* **TAREA PROPUESTA**
Responda brevemente a estas preguntas sobre el fragmento acerca de Cristo Rey:
(a) ¿Qué tres poderes detenta Cristo en el universo, según el fragmento?
(b) ¿En qué ciudad y en qué año murió Montesquieu?
(c) ¿Por qué país comenzó la influencia de "De l'Esprit des Lois" en las constituciones?
___ FRAGMENTO PARA LEER
NUESTRO SEÑOR JESUCRISTO, REY DEL UNIVERSO

1998 C

            Hablar de reyes en nuestros días es casi meterse en el terreno de la historia pasada, o de los cuentos, o del folklore o cuanto mucho de los chismes de la alta sociedad. Desde la revolución francesa, la democracia y la división de los tres poderes ‑ejecutivo, legislativo y judicial‑, la monarquía ha desaparecido en la práctica, al menos en Occidente, fuera de los intervalos transitorios de las dictaduras. Por eso hablar hoy de Cristo Rey suena como a algo superado, anticuado, que poco dice al hombre contemporáneo. Sin embargo, dejando de lado este título que parece de añoranza de otros tiempos, la realidad que está debajo del viejo substantivo sigue vigente. Cristo es Rey, Cristo es, en otra palabras, quien detenta en el universo el poder ejecutivo, legislativo y judicial.

            Todos sabemos que fue Montesquieu ‑para más datos Charles -Louis de Secondat, barón de la Brède et de Montesquieu‑, muerto en París en 1755, quien con su "De l'Esprit des Lois", 'Del espíritu de las leyes', de 1750, influyendo en casi todas las constituciones de los países de nuestros días, comenzando por los Estados Unidos, inspira la famosa independencia y divisón de los poderes.
______
___ MATERIAL DE CONSULTA
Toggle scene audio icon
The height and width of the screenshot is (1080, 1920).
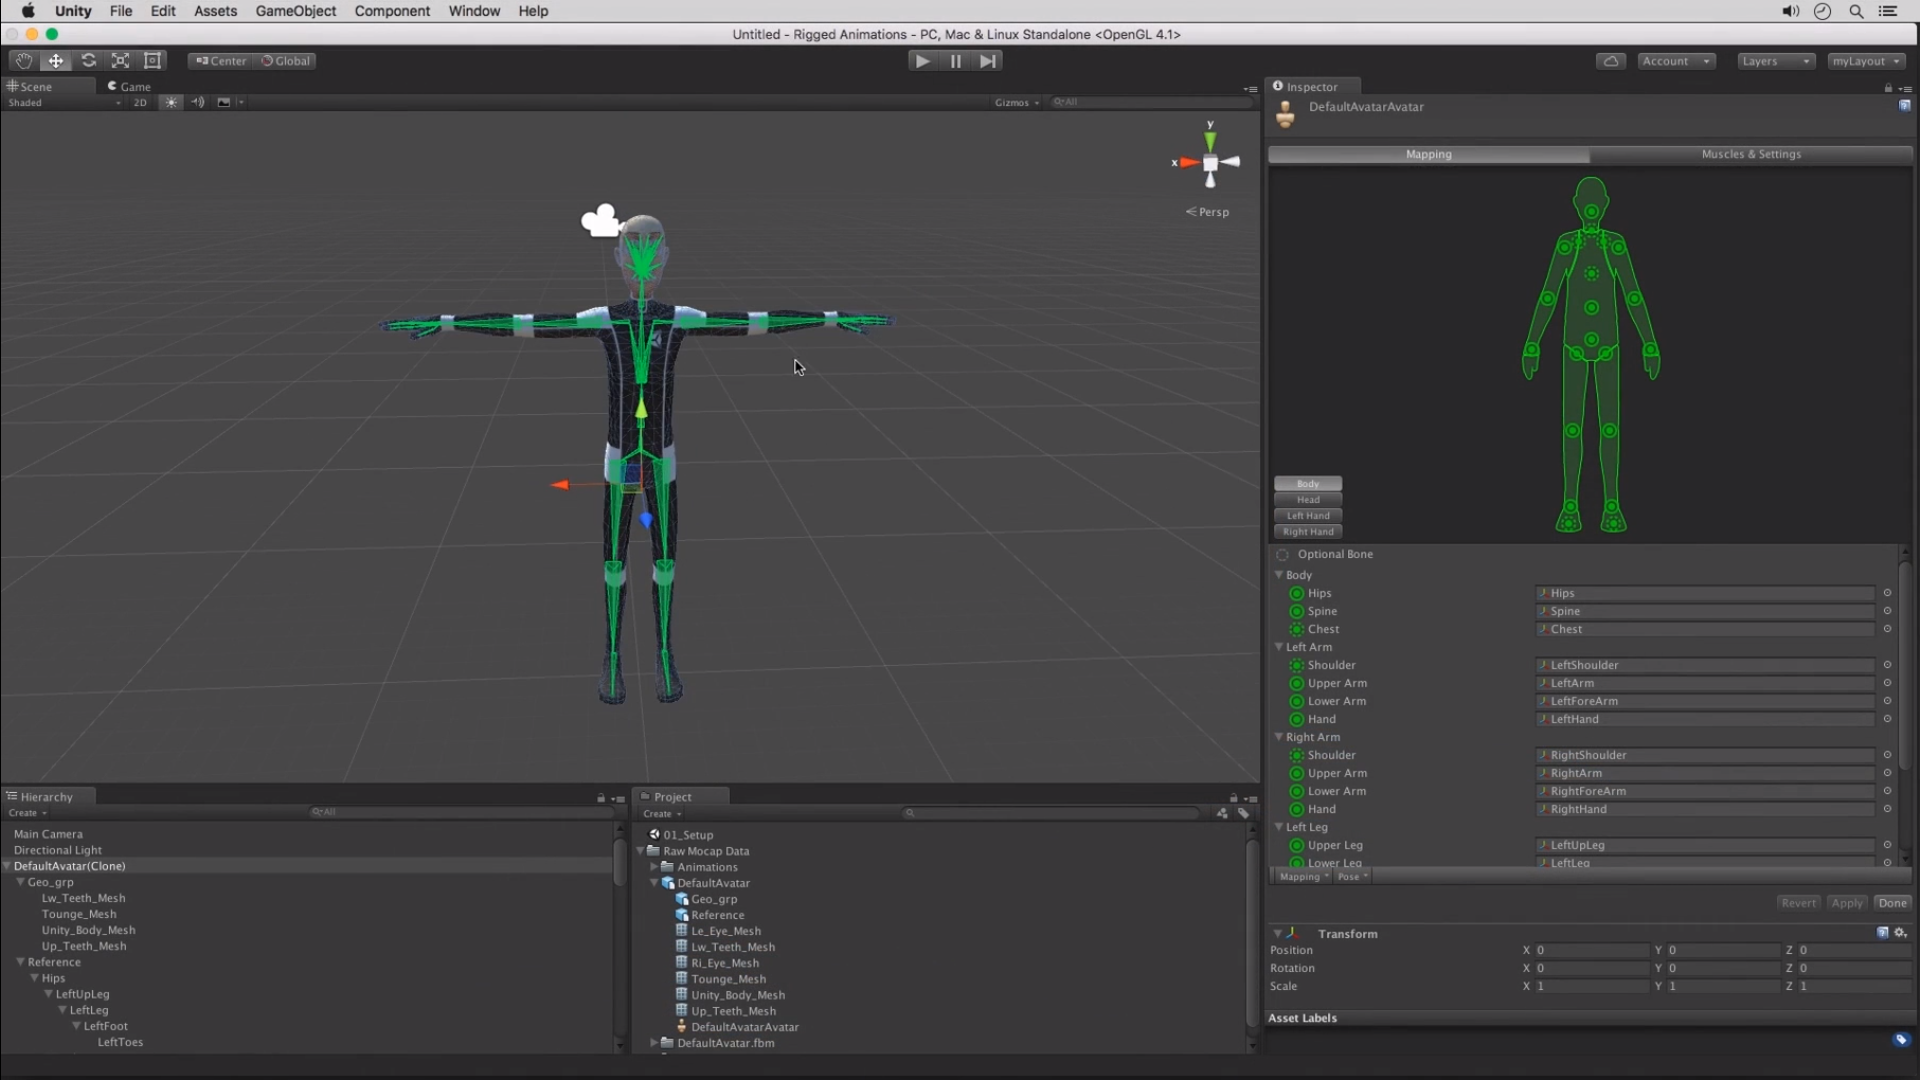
______
* **RESULTADO DEL EJERCICIO**
(a) El ejecutivo, el legislativo y el judicial.
(b) En París, en 1755.
(c) Por los Estados Unidos.